Task to carry out ::
Output all of the data below exactly as given.
(Extracted material)
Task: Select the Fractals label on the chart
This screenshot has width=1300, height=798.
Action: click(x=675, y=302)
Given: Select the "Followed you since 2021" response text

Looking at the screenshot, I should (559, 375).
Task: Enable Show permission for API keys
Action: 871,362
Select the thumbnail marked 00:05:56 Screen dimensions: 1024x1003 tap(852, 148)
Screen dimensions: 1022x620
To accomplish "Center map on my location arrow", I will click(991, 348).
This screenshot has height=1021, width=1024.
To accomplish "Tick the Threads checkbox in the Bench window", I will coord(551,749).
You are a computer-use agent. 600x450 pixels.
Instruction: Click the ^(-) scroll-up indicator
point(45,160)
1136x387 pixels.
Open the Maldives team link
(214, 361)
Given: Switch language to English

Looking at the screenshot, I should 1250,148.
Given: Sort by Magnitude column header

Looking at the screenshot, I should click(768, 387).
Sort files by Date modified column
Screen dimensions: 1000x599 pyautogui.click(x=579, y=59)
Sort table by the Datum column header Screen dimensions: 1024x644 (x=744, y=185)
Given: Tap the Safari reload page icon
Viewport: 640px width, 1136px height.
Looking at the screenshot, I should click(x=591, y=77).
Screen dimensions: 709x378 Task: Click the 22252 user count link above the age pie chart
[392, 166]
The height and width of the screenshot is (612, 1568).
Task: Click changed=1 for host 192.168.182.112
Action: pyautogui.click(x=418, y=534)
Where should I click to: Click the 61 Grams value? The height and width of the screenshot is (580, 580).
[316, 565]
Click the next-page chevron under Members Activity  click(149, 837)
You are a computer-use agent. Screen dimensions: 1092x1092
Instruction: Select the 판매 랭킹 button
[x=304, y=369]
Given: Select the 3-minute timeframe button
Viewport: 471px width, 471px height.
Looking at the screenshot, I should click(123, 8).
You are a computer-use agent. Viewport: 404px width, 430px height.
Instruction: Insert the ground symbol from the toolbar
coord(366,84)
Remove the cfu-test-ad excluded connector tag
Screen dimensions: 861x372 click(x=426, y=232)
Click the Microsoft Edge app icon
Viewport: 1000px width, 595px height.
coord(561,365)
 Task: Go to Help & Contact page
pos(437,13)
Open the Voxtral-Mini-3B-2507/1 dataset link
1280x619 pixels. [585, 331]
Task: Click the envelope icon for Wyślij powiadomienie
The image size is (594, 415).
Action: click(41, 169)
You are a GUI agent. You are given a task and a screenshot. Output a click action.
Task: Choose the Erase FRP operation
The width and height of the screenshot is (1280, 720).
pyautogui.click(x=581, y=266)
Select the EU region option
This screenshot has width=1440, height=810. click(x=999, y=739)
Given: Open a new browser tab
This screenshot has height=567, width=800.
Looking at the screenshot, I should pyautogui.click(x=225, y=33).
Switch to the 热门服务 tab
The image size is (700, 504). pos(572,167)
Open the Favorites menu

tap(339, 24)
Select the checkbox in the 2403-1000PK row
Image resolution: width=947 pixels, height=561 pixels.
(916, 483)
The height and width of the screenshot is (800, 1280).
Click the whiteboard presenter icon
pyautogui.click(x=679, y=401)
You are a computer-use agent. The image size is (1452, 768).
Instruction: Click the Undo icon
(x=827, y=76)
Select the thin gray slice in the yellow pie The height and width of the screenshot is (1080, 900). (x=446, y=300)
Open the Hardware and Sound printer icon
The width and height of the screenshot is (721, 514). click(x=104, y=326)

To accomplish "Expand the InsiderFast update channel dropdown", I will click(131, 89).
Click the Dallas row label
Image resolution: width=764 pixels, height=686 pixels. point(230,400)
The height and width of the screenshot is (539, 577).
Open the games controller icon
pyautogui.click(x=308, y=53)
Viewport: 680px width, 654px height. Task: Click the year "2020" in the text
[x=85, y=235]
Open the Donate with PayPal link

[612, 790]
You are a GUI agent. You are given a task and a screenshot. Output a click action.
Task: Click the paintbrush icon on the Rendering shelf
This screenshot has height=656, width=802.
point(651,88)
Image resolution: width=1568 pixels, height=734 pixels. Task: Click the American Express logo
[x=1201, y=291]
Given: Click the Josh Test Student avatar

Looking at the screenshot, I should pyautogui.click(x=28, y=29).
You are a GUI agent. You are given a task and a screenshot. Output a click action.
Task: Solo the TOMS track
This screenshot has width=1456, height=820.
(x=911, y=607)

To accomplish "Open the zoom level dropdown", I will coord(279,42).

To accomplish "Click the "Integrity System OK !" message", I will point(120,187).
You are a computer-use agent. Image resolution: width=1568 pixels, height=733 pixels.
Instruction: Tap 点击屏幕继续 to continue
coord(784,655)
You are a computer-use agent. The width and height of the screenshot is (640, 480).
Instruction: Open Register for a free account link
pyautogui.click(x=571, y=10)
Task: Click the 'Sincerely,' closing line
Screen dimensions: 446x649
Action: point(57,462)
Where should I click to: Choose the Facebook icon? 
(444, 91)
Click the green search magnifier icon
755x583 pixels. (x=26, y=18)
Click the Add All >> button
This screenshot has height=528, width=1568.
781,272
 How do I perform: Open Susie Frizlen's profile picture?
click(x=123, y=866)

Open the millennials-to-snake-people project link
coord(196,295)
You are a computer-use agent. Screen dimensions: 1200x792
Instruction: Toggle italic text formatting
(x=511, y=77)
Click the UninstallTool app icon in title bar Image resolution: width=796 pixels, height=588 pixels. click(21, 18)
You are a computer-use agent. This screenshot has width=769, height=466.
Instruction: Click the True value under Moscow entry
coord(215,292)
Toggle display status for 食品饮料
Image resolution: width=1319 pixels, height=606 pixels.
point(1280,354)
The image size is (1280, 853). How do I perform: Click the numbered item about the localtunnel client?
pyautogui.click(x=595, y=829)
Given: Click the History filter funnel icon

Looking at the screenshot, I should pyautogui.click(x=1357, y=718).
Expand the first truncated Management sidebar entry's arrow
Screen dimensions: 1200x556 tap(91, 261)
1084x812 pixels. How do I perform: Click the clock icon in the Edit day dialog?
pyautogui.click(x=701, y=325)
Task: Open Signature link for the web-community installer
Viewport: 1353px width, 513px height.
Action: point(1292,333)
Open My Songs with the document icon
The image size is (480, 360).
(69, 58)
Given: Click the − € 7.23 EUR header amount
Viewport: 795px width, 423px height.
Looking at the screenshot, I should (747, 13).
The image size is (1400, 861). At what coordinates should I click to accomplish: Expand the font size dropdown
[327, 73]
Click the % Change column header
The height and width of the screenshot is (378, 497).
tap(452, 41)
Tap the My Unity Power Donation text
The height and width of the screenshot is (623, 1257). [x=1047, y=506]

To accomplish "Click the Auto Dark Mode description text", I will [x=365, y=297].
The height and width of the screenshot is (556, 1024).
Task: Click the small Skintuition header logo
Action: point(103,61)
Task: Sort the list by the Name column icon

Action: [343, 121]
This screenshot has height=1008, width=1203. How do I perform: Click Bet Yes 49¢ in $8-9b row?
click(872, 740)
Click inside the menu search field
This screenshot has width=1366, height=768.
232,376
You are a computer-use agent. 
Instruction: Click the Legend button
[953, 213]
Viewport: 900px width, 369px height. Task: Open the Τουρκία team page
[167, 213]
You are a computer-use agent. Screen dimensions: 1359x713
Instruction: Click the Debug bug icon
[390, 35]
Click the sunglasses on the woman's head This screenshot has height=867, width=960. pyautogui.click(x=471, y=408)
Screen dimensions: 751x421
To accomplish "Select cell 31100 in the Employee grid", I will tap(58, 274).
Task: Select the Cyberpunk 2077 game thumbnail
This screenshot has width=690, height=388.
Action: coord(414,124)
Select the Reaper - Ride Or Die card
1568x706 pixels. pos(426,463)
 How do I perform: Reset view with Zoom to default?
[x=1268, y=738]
(End Extracted material)
Exercise output ::
Task: Select the Fractals label on the chart
This screenshot has width=1300, height=798.
Action: click(x=675, y=302)
Given: Select the "Followed you since 2021" response text

Looking at the screenshot, I should (559, 375).
Task: Enable Show permission for API keys
Action: 871,362
Select the thumbnail marked 00:05:56 Screen dimensions: 1024x1003 tap(852, 148)
Screen dimensions: 1022x620
To accomplish "Center map on my location arrow", I will click(991, 348).
This screenshot has height=1021, width=1024.
To accomplish "Tick the Threads checkbox in the Bench window", I will coord(551,749).
You are a computer-use agent. 600x450 pixels.
Instruction: Click the ^(-) scroll-up indicator
point(45,160)
1136x387 pixels.
Open the Maldives team link
(214, 361)
Given: Switch language to English

Looking at the screenshot, I should 1250,148.
Given: Sort by Magnitude column header

Looking at the screenshot, I should click(768, 387).
Sort files by Date modified column
Screen dimensions: 1000x599 pyautogui.click(x=579, y=59)
Sort table by the Datum column header Screen dimensions: 1024x644 (x=744, y=185)
Given: Tap the Safari reload page icon
Viewport: 640px width, 1136px height.
Looking at the screenshot, I should click(x=591, y=77).
Screen dimensions: 709x378 Task: Click the 22252 user count link above the age pie chart
[392, 166]
The height and width of the screenshot is (612, 1568).
Task: Click changed=1 for host 192.168.182.112
Action: pyautogui.click(x=418, y=534)
Where should I click to: Click the 61 Grams value? The height and width of the screenshot is (580, 580).
[316, 565]
Click the next-page chevron under Members Activity  click(149, 837)
You are a computer-use agent. Screen dimensions: 1092x1092
Instruction: Select the 판매 랭킹 button
[x=304, y=369]
Given: Select the 3-minute timeframe button
Viewport: 471px width, 471px height.
Looking at the screenshot, I should click(123, 8).
You are a computer-use agent. Viewport: 404px width, 430px height.
Instruction: Insert the ground symbol from the toolbar
coord(366,84)
Remove the cfu-test-ad excluded connector tag
Screen dimensions: 861x372 click(x=426, y=232)
Click the Microsoft Edge app icon
Viewport: 1000px width, 595px height.
coord(561,365)
 Task: Go to Help & Contact page
pos(437,13)
Open the Voxtral-Mini-3B-2507/1 dataset link
1280x619 pixels. [585, 331]
Task: Click the envelope icon for Wyślij powiadomienie
The image size is (594, 415).
Action: click(41, 169)
You are a GUI agent. You are given a task and a screenshot. Output a click action.
Task: Choose the Erase FRP operation
The width and height of the screenshot is (1280, 720).
pyautogui.click(x=581, y=266)
Select the EU region option
This screenshot has width=1440, height=810. click(x=999, y=739)
Given: Open a new browser tab
This screenshot has height=567, width=800.
Looking at the screenshot, I should pyautogui.click(x=225, y=33).
Switch to the 热门服务 tab
The image size is (700, 504). pos(572,167)
Open the Favorites menu

tap(339, 24)
Select the checkbox in the 2403-1000PK row
Image resolution: width=947 pixels, height=561 pixels.
(916, 483)
The height and width of the screenshot is (800, 1280).
Click the whiteboard presenter icon
pyautogui.click(x=679, y=401)
You are a computer-use agent. The image size is (1452, 768).
Instruction: Click the Undo icon
(x=827, y=76)
Select the thin gray slice in the yellow pie The height and width of the screenshot is (1080, 900). (x=446, y=300)
Open the Hardware and Sound printer icon
The width and height of the screenshot is (721, 514). click(x=104, y=326)

To accomplish "Expand the InsiderFast update channel dropdown", I will click(131, 89).
Click the Dallas row label
Image resolution: width=764 pixels, height=686 pixels. point(230,400)
The height and width of the screenshot is (539, 577).
Open the games controller icon
pyautogui.click(x=308, y=53)
Viewport: 680px width, 654px height. Task: Click the year "2020" in the text
[x=85, y=235]
Open the Donate with PayPal link

[612, 790]
You are a GUI agent. You are given a task and a screenshot. Output a click action.
Task: Click the paintbrush icon on the Rendering shelf
This screenshot has height=656, width=802.
point(651,88)
Image resolution: width=1568 pixels, height=734 pixels. Task: Click the American Express logo
[x=1201, y=291]
Given: Click the Josh Test Student avatar

Looking at the screenshot, I should pyautogui.click(x=28, y=29).
You are a GUI agent. You are given a task and a screenshot. Output a click action.
Task: Solo the TOMS track
This screenshot has width=1456, height=820.
(x=911, y=607)

To accomplish "Open the zoom level dropdown", I will coord(279,42).

To accomplish "Click the "Integrity System OK !" message", I will point(120,187).
You are a computer-use agent. Image resolution: width=1568 pixels, height=733 pixels.
Instruction: Tap 点击屏幕继续 to continue
coord(784,655)
You are a computer-use agent. The width and height of the screenshot is (640, 480).
Instruction: Open Register for a free account link
pyautogui.click(x=571, y=10)
Task: Click the 'Sincerely,' closing line
Screen dimensions: 446x649
Action: point(57,462)
Where should I click to: Choose the Facebook icon? 
(444, 91)
Click the green search magnifier icon
755x583 pixels. (x=26, y=18)
Click the Add All >> button
This screenshot has height=528, width=1568.
781,272
 How do I perform: Open Susie Frizlen's profile picture?
click(x=123, y=866)

Open the millennials-to-snake-people project link
coord(196,295)
You are a computer-use agent. Screen dimensions: 1200x792
Instruction: Toggle italic text formatting
(x=511, y=77)
Click the UninstallTool app icon in title bar Image resolution: width=796 pixels, height=588 pixels. click(21, 18)
You are a computer-use agent. This screenshot has width=769, height=466.
Instruction: Click the True value under Moscow entry
coord(215,292)
Toggle display status for 食品饮料
Image resolution: width=1319 pixels, height=606 pixels.
point(1280,354)
The image size is (1280, 853). How do I perform: Click the numbered item about the localtunnel client?
pyautogui.click(x=595, y=829)
Given: Click the History filter funnel icon

Looking at the screenshot, I should pyautogui.click(x=1357, y=718).
Expand the first truncated Management sidebar entry's arrow
Screen dimensions: 1200x556 tap(91, 261)
1084x812 pixels. How do I perform: Click the clock icon in the Edit day dialog?
pyautogui.click(x=701, y=325)
Task: Open Signature link for the web-community installer
Viewport: 1353px width, 513px height.
Action: point(1292,333)
Open My Songs with the document icon
The image size is (480, 360).
(69, 58)
Given: Click the − € 7.23 EUR header amount
Viewport: 795px width, 423px height.
Looking at the screenshot, I should (747, 13).
The image size is (1400, 861). At what coordinates should I click to accomplish: Expand the font size dropdown
[327, 73]
Click the % Change column header
The height and width of the screenshot is (378, 497).
tap(452, 41)
Tap the My Unity Power Donation text
The height and width of the screenshot is (623, 1257). [x=1047, y=506]

To accomplish "Click the Auto Dark Mode description text", I will [x=365, y=297].
The height and width of the screenshot is (556, 1024).
Task: Click the small Skintuition header logo
Action: point(103,61)
Task: Sort the list by the Name column icon

Action: [343, 121]
This screenshot has height=1008, width=1203. How do I perform: Click Bet Yes 49¢ in $8-9b row?
click(872, 740)
Click inside the menu search field
This screenshot has width=1366, height=768.
232,376
You are a computer-use agent. 
Instruction: Click the Legend button
[953, 213]
Viewport: 900px width, 369px height. Task: Open the Τουρκία team page
[167, 213]
You are a computer-use agent. Screen dimensions: 1359x713
Instruction: Click the Debug bug icon
[390, 35]
Click the sunglasses on the woman's head This screenshot has height=867, width=960. pyautogui.click(x=471, y=408)
Screen dimensions: 751x421
To accomplish "Select cell 31100 in the Employee grid", I will tap(58, 274).
Task: Select the Cyberpunk 2077 game thumbnail
This screenshot has width=690, height=388.
Action: coord(414,124)
Select the Reaper - Ride Or Die card
1568x706 pixels. pos(426,463)
 How do I perform: Reset view with Zoom to default?
[x=1268, y=738]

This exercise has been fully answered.